'''

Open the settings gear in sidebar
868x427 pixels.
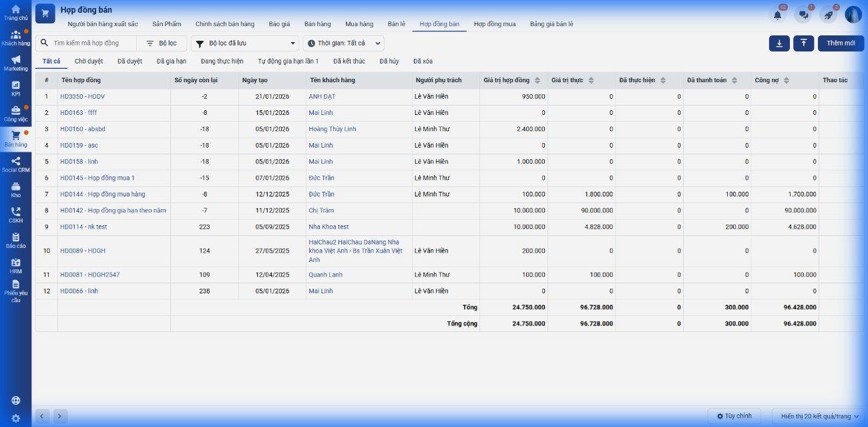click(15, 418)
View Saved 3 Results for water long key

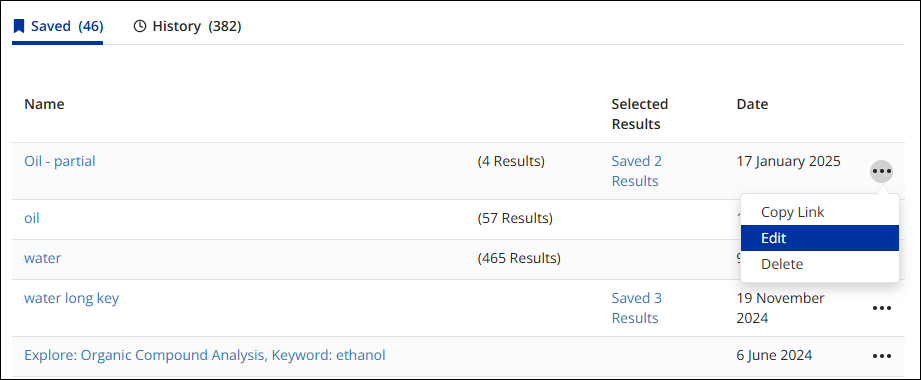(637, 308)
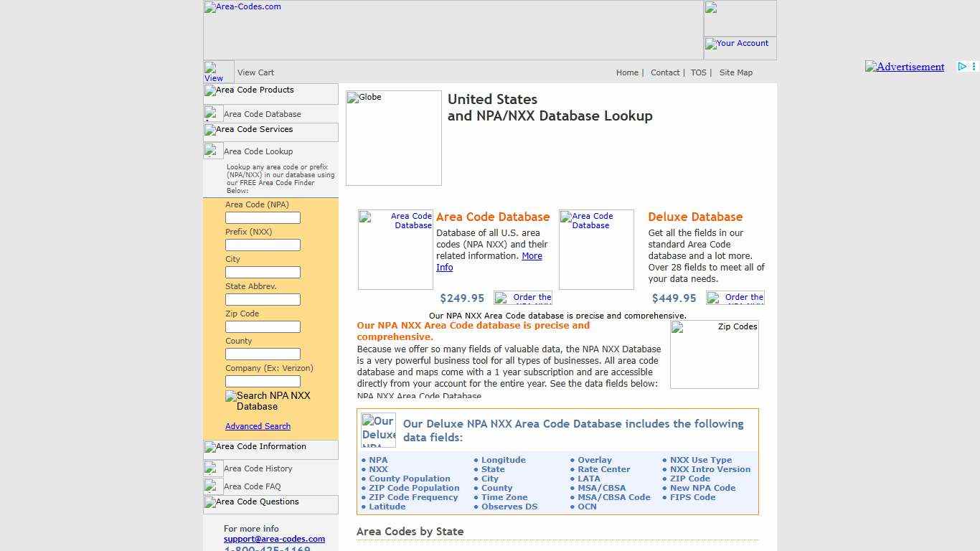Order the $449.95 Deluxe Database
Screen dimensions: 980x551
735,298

'''

* **Task prompt**: Would you transcribe each of the entries exactly, skipping the pictures?

* **Response to the exercise**:
Open the settings gear in sidebar
868x427 pixels.
click(15, 418)
View Saved 3 Results for water long key

(637, 308)
Order the $449.95 Deluxe Database
Screen dimensions: 980x551
735,298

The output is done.